In fact, the noun pistis ("faith") does not occur at all in John, although the verb pisteuo ("I believe") occurs nearly 100 times. It has been suggested (e.g. by R.T. France, et al) that the reason for this may well be that by the time John wrote his Gospel towards the end of the first century the noun had begun to be used to designate the body of Christian doctrine, whereas John was more interested in the relationship expressed by the verb form. Of course this is speculative, although it does fit in well with what we know of John.

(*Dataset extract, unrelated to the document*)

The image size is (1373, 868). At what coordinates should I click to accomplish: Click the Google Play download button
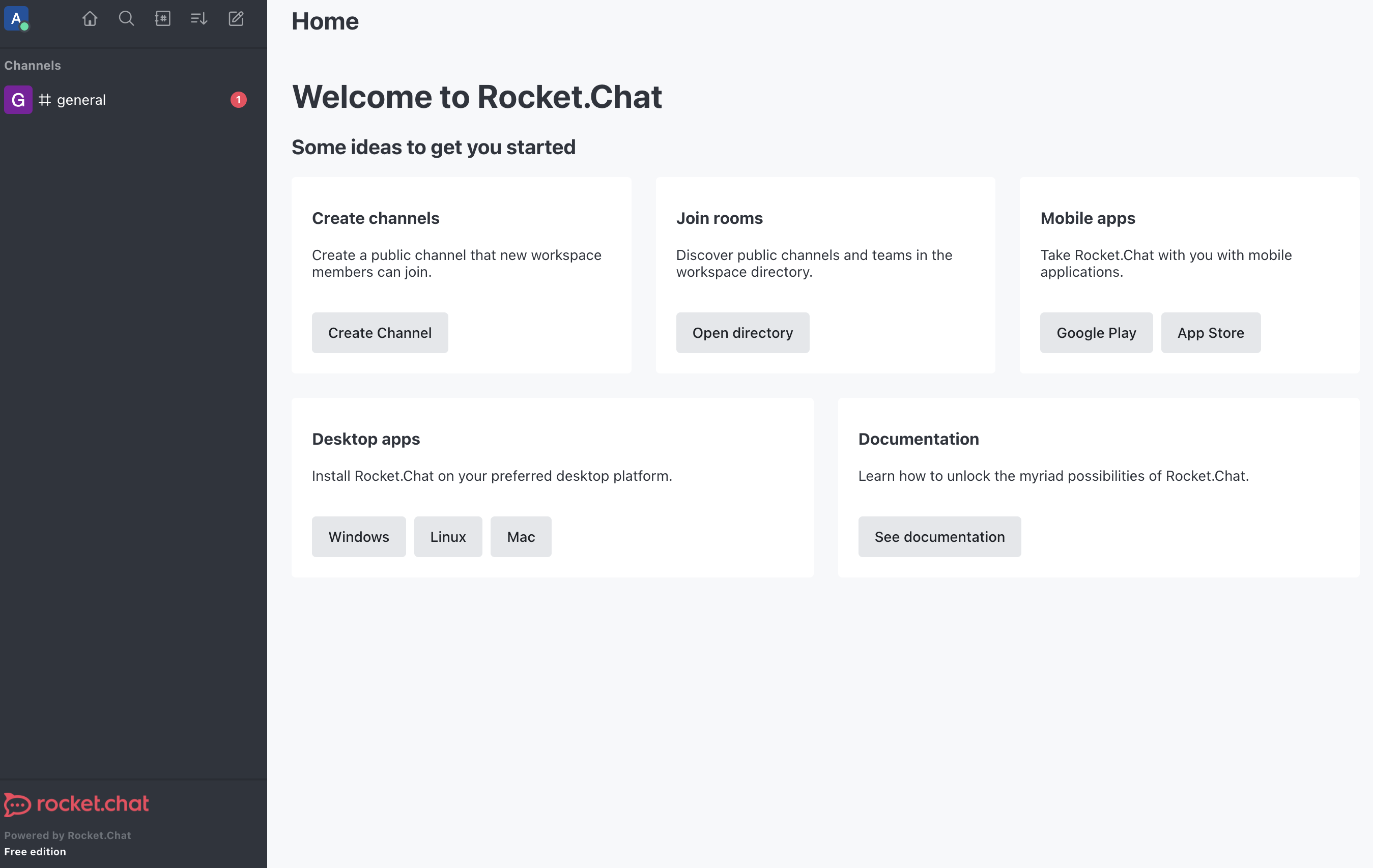click(1096, 332)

One of things that is really interesting about John's use of pisteuo is that his most frequent usage is to write of belief/faith in/into Jesus (in fact only two cases refer to belief in God - all the rest are to belief in/into Jesus). R. T . France comments: "This is in striking contrast with the Synoptics usage ... where only one passage explicitly mentions believing in Jesus. While faith in the Synoptics is primarily faith in God and is directed principally toward the experience of miraculous power, in John it is faith in Jesus, and its focus is not on miracles and on the meeting of physical need, but on the establishment of a relationship which results in eternal life" (op cit). This must be read as similar to Paul's language about the incorporation of believers "into" the body of Christ so that they are "in Christ".
John has an interesting thing in common with the Synoptics: Jesus is never spoken of as believing in God. Jesus is the object, not the subject, of faith.